C’est ce qu’a déclaré le président iranien Hassan Rohani, dimanche, après l’annonce de l’envoi de renforts de troupes américaines dans la région.

Téhéran et Washington poursuivent leur joute verbale. Le président iranien Hassan Rohani a estimé, dimanche 22 septembre, que la présence de force étrangères dans le Golfe accroissait l’« insécurité » dans la région.
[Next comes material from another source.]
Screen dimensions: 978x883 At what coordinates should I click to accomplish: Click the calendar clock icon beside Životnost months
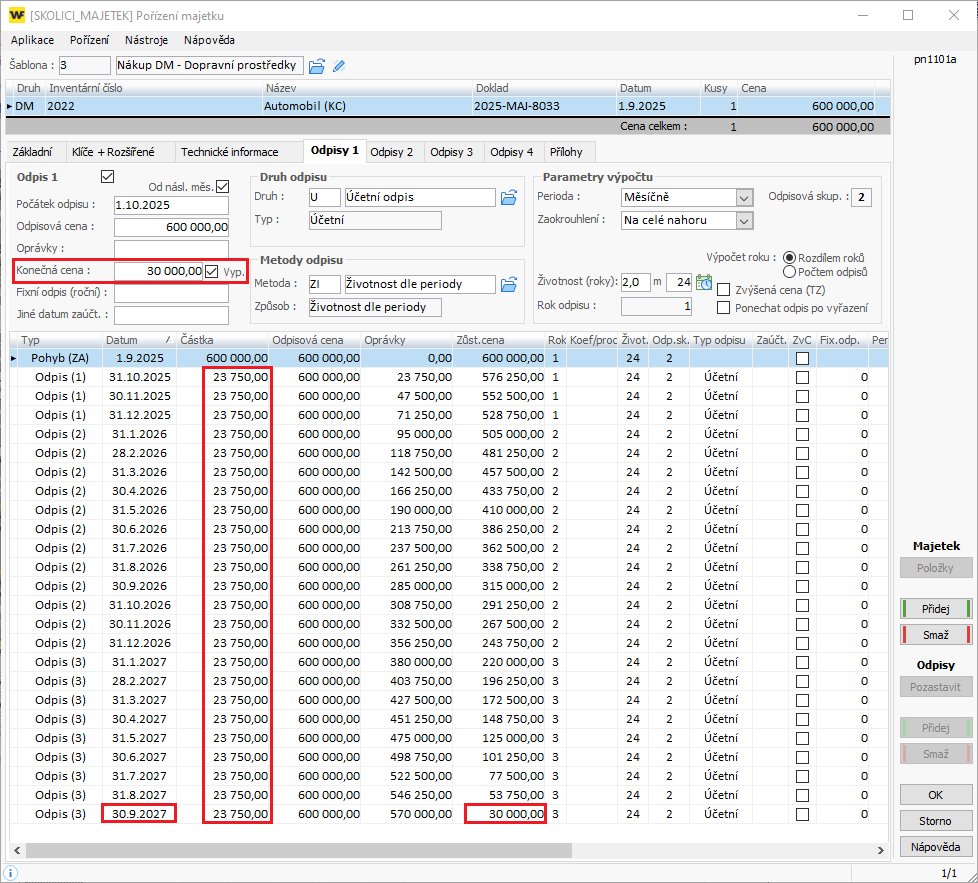pos(704,282)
Il réagissait après l’annonce de l’envoi de renforts de troupes américaines dans la région.

Parlant à l’ouverture d’un défilé militaire à Téhéran, Hassan Rohani a annoncé que l’Iran présenterait « dans les prochains jours » à l’ONU un plan de coopération destiné à assurer la sécurité « du golfe Persique, du détroit d’Ormuz et de la mer d’Oman » entre pays riverains.

Vendredi, le ministre américain de la Défense a estimé que l’attaque du 14 septembre contre des installations pétrolières saoudiennes représentait « une escalade spectaculaire de l’agression iranienne ». Le nombre exact des troupes et le type d’équipement envoyés en renfort n’ont pas encore été décidés. Mais il s’agira d’un déploiement « modéré », qui ne se comptera pas en milliers, avait précisé le chef d’état-major américain.